* [TESTO FORNITO]:
----

Il libro di Enzensberger 'Gli elisir della scienza'Hans Magnus Enzensberger, giornalista, docente universitario, poeta, traduttore e saggista, è uno di quegli intellettuali di formazione umanistica che non disdegna però di confrontarsi con i problemi posti dal mondo della scienza. E forse proprio per la duplice natura dei suoi interessi culturali, i suoi scritti rappresentano una sfida nei confronti di chi si pone di fronte alle "due culture" in un'ottica monistica. La cultura moderna se è imprescindibile da Dante e da Goethe non può, nemmeno, non conoscere il secondo principio della termodinamica. La cultura tecnico-scientifica è di per sé una cultura avaloriale, che obbedisce solo alla logica interna della verità sperimentale. L'approccio umanistico di Enzensberger consente, perciò, di misurare l'innovazione tecnico-scientifica secondo criteri che mettono in primo piano l'importanza dell'etica della responsabilità.

Nelle pagine della FGB, più volte si è fatto riferimento al pensiero di H.M. Enzensberger: si veda il Percorso "Hans Magnus Enzensberger sul sito della Fondazione Bassetti", la Rassegna Stampa Giugno-Luglio 2001, [23/08/05] la Rassegna Stampa del 4 aprile 2003 intitolata "Scelte della scienza e scelte della società" e la Rassegna Stampa del 29 luglio 2003 intitolata "Democrazia deliberativa: Bosetti, Amato, Enzensberger, Lehmann".

----

* [Dati memorizzati]:

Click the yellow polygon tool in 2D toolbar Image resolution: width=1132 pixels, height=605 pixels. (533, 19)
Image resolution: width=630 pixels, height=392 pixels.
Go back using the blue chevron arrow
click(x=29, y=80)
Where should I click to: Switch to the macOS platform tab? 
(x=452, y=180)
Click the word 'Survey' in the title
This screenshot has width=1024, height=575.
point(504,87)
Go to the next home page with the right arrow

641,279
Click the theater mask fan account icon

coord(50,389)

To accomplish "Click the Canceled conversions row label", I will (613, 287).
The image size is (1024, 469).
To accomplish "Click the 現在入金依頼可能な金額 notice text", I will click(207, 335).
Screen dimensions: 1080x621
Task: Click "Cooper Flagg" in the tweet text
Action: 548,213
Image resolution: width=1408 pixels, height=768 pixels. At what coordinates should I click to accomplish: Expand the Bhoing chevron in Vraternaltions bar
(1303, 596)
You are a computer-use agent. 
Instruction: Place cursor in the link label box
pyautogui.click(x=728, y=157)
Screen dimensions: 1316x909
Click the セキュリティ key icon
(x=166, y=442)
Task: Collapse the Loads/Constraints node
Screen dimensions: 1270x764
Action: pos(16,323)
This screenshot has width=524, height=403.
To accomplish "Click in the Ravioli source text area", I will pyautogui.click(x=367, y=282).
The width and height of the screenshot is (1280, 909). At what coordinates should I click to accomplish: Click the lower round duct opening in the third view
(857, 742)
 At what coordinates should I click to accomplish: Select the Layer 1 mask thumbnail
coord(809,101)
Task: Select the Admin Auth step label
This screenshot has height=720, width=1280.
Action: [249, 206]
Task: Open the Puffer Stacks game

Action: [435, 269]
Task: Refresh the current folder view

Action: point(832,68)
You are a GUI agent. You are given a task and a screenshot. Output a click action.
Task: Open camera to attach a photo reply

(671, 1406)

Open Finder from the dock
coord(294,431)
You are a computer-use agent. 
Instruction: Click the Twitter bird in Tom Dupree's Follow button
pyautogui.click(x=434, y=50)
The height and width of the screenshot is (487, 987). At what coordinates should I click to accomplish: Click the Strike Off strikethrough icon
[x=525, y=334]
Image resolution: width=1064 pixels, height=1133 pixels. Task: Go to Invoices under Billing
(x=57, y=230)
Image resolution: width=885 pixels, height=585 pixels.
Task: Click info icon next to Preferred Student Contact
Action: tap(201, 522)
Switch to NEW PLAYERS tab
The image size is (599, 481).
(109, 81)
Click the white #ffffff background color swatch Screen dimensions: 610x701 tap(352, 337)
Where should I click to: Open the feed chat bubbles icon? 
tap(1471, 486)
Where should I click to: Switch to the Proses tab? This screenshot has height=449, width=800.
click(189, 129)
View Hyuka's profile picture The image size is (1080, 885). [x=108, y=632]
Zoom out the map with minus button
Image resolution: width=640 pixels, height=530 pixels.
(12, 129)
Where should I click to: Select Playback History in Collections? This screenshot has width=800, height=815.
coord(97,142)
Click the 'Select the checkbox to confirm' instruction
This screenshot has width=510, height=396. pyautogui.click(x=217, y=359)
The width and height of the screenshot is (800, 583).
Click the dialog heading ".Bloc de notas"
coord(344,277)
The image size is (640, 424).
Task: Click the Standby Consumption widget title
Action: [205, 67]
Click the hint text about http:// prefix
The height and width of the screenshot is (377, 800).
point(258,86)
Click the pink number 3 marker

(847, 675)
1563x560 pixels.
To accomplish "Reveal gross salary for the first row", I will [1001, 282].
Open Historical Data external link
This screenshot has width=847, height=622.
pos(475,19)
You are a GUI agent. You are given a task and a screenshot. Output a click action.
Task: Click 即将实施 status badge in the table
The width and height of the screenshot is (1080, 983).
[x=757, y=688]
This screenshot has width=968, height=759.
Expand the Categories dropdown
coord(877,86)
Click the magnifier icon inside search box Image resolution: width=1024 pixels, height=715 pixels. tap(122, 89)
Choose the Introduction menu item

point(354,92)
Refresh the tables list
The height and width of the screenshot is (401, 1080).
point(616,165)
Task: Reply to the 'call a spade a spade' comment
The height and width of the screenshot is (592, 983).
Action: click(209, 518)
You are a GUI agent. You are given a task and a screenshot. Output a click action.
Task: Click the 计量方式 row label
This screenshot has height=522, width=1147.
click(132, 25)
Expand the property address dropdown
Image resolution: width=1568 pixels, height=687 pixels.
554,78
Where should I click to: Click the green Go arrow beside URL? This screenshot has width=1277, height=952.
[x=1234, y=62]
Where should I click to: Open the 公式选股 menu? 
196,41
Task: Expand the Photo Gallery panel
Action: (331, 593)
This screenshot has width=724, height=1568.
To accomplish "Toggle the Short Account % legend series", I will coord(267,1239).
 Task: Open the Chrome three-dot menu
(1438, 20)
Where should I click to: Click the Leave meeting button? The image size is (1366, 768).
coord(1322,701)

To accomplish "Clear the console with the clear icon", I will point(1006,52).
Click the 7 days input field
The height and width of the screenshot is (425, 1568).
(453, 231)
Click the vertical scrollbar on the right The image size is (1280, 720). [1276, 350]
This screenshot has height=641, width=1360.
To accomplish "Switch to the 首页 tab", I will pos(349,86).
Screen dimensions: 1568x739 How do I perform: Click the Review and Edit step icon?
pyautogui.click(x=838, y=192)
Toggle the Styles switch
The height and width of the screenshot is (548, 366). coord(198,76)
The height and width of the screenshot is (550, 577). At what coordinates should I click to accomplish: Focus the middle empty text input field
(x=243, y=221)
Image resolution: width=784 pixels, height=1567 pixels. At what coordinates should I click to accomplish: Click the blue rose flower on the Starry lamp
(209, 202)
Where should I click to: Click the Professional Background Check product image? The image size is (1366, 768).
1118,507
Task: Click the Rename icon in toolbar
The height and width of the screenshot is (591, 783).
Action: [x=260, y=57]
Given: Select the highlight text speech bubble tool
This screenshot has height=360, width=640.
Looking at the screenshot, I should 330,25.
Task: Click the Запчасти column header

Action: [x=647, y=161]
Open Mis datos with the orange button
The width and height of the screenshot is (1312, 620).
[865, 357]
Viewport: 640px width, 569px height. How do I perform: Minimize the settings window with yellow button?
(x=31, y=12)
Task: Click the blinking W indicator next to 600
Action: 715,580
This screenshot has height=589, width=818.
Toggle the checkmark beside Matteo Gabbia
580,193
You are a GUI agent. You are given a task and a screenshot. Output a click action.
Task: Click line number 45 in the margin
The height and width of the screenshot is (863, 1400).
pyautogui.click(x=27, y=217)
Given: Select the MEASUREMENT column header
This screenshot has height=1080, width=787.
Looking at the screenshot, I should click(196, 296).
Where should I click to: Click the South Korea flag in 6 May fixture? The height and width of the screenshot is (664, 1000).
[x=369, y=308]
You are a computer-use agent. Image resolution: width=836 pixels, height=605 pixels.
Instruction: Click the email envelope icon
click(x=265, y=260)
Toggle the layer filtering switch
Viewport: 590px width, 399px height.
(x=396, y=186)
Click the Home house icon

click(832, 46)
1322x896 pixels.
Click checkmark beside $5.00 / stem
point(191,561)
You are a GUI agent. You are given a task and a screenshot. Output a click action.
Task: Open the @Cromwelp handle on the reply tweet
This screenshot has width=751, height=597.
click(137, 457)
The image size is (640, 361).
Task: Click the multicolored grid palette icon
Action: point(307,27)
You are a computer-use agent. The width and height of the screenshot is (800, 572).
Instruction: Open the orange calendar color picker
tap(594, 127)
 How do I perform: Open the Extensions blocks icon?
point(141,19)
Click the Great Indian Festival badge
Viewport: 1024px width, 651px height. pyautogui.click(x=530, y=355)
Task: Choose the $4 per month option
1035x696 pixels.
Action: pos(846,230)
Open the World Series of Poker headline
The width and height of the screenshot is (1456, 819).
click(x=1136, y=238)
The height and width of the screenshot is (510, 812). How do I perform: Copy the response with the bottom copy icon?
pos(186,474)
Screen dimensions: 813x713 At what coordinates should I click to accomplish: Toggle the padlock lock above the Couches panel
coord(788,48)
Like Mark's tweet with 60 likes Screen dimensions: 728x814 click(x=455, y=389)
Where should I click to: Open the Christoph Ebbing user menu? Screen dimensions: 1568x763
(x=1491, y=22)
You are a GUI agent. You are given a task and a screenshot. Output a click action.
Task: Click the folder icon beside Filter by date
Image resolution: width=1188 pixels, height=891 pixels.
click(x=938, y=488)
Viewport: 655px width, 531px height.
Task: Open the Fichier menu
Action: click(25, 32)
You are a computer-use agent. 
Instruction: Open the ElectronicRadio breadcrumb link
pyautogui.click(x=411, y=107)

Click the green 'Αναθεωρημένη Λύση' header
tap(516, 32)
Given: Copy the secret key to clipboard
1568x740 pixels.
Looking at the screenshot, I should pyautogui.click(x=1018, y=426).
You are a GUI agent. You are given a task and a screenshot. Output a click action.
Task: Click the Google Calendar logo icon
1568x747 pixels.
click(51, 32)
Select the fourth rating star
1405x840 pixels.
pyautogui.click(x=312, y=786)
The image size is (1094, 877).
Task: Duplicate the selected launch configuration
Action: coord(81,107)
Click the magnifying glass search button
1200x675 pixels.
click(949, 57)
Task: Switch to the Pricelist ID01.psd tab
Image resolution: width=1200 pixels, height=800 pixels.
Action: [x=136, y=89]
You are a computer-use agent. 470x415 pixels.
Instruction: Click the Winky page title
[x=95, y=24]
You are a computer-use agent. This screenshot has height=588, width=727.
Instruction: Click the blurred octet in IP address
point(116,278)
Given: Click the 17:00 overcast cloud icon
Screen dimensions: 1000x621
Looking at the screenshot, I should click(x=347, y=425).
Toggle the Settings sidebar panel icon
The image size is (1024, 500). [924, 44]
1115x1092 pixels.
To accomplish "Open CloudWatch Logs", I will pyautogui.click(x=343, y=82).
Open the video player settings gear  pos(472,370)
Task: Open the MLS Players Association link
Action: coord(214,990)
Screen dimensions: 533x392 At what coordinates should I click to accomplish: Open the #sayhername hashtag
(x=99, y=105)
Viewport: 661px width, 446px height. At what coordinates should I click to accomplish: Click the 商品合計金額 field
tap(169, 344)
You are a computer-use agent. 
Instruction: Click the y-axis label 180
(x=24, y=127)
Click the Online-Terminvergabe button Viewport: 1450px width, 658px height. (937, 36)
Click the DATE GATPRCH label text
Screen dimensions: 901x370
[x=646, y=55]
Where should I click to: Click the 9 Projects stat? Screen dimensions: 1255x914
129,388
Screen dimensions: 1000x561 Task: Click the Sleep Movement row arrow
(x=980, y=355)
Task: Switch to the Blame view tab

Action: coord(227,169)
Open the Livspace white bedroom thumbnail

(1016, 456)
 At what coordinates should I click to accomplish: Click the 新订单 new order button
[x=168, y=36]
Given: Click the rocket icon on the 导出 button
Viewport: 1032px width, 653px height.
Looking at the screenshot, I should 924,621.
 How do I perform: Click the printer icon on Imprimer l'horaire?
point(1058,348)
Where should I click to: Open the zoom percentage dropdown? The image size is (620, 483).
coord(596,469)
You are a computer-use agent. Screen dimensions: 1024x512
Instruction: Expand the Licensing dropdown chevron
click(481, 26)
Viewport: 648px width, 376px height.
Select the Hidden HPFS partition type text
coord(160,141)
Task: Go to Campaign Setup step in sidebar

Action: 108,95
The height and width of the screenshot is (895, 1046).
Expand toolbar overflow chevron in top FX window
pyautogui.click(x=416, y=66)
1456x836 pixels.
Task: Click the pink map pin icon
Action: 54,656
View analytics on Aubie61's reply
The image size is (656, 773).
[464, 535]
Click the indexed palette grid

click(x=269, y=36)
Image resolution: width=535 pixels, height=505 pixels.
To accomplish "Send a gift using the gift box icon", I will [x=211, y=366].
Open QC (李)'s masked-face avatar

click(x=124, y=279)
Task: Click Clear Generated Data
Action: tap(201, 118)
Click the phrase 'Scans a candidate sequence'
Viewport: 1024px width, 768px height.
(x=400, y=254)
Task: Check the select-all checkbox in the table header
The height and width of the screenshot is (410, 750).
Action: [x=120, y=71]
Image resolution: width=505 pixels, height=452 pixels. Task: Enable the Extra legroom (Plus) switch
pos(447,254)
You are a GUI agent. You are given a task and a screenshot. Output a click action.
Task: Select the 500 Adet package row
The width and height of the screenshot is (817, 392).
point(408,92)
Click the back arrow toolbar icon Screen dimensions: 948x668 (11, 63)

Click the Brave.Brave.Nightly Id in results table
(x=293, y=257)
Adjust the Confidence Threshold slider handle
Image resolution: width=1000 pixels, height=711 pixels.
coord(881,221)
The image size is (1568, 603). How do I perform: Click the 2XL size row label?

----

* [ELENCO DEI COMPITI]:
1. Spiega perché, secondo il testo su Enzensberger, il suo approccio umanistico consente di misurare l'innovazione tecnico-scientifica con criteri che mettono in primo piano l'etica della responsabilità.
2. Indica il titolo della Rassegna Stampa del 4 aprile 2003 citata nel testo su Enzensberger.

* [RISULTATI PER COMPITO]:
1. La cultura tecnico-scientifica è di per sé avaloriale e obbedisce solo alla logica interna della verità sperimentale. Per questo l'approccio umanistico di Enzensberger permette di valutarla secondo criteri che mettono in primo piano l'importanza dell'etica della responsabilità.

2. "Scelte della scienza e scelte della società".